Será que ainda somos livres para questionar os absurdos que assolam esta insana
sociedade em que sobrevivemos ou o pensamento prático já nos escravizou? E para
ajudá-los a responder esta última indagação, segue uma passagem do livro Eu
Maior, organizado e editado por Fernando Schultz, na qual o extraordinário Roberto
Crema diz o seguinte:
"A minha história é a história de alguém que sempre se sentiu um prisioneiro. Quando eu tinha 11 anos, meus pais me colocaram num reformatório por engano. Oficialmente, o local era um colégio interno, mas alguns adolescentes estavam lá presos, por terem cometido crimes. Lá fiquei durante um ano e pude me aprofundar nessa vivência de ser um prisioneiro. A experiência me fascinou de tal forma que, anos mais tarde, já adulto, eu quis fazer serviços voluntários na Papuda, que é um presídio em Brasília. Foi lá que me dei conta de que a grande diferença entre os presos da Papuda e o resto de nós é que lá eles sabem que são prisioneiros, enquanto aqui nos iludimos achando que somos livres. É mais fácil arrebentar as paredes de uma Papuda do que conseguir transcender os grilhões que nos prendem à ignorância de nós mesmos! Em última instância, como bem dizem os orientais, a prisão é maya, a ilusão."

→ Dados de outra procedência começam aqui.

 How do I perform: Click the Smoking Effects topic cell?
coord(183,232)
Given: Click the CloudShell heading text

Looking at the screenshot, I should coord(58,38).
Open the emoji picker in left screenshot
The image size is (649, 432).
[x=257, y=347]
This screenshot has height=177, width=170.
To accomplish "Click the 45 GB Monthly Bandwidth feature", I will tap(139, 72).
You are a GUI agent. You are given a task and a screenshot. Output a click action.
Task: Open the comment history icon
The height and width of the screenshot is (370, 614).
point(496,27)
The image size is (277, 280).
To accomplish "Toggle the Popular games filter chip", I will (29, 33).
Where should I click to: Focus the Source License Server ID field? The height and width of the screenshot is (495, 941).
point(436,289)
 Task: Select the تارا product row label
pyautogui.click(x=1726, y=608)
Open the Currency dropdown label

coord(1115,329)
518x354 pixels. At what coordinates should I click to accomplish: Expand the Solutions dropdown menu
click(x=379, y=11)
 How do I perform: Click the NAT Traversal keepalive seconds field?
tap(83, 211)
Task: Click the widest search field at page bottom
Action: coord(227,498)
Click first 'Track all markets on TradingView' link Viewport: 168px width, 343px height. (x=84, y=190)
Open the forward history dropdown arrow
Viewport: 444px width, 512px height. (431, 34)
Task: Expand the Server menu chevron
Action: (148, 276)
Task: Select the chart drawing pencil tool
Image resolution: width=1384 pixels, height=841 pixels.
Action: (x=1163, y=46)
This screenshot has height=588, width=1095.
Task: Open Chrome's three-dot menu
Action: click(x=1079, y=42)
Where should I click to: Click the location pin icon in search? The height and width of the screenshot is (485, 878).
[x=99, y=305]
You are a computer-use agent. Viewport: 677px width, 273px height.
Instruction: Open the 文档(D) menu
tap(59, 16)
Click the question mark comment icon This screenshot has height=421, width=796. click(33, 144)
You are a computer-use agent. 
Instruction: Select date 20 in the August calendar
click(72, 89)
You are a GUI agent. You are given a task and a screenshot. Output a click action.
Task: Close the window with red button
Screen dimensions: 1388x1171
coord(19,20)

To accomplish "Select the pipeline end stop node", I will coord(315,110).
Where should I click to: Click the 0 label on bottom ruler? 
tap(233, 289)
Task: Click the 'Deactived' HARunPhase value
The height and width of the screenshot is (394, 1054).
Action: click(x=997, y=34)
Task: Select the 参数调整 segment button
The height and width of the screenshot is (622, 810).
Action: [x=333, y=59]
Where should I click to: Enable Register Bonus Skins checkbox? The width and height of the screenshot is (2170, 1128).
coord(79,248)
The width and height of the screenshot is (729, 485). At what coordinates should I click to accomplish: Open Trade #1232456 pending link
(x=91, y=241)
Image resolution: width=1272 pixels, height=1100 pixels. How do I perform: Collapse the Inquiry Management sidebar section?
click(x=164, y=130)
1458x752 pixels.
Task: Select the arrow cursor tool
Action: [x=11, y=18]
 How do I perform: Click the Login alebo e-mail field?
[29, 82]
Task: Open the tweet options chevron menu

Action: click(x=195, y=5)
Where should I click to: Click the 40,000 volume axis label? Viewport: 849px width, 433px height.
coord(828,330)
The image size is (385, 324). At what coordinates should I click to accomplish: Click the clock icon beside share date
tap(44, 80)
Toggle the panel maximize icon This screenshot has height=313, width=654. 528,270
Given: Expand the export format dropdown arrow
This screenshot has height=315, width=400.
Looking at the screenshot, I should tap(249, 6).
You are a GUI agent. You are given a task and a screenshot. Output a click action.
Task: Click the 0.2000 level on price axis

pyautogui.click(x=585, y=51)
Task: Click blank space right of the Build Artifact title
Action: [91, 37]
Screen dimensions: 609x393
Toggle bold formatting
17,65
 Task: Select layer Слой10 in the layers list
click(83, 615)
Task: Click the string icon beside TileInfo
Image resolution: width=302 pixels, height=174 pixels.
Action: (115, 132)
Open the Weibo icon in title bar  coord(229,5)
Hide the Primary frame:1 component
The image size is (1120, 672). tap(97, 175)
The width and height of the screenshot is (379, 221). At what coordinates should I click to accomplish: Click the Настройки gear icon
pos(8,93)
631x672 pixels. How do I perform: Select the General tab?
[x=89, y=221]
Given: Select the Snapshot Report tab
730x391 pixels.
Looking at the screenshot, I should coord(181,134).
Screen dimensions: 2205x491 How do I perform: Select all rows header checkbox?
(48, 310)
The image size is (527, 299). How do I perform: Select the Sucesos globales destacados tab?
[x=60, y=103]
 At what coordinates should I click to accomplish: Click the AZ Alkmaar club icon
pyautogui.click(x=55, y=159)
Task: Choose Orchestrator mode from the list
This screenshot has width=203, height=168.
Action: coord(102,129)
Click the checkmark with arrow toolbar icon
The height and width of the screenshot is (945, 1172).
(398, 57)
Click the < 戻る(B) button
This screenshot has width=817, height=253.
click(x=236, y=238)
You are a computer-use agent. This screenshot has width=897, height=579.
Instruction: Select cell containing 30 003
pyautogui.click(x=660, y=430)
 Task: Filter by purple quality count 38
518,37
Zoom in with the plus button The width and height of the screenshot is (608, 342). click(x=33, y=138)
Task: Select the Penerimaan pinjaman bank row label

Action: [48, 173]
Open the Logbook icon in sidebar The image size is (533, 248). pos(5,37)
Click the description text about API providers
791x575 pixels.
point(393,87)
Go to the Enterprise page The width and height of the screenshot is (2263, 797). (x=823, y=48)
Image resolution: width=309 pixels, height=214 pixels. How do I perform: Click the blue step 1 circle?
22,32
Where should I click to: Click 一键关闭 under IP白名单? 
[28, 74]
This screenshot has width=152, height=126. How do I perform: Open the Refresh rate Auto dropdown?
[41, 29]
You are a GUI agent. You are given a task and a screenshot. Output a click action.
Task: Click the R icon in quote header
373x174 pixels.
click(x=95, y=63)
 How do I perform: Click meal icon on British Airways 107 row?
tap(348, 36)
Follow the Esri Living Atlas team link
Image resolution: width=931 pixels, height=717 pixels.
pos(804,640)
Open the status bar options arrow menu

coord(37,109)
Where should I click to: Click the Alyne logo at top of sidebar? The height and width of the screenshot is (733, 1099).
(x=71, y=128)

Será que se trocarmos a vivência de ser
um prisioneiro pela vivência de ser um escravo aquilo que Roberto Crema se deu
conta continua válido? No meu entender, sim. Sim, enquanto não formos capazes
de enxergar nossa real situação, a construção de algo que faça jus ao termo
civilização, também é maya, a ilusão.
E para
terminar estas já longas reflexões, creio que uma boa opção seja repetir aqui o
sábio alerta de Zygmunt Bauman:
"Nenhuma sociedade que esquece a arte de questionar pode esperar encontrar
respostas para os problemas que a afligem." Não, não é com o pensamento prático
que as verdadeiras respostas para os problemas que afligem uma sociedade serão encontradas.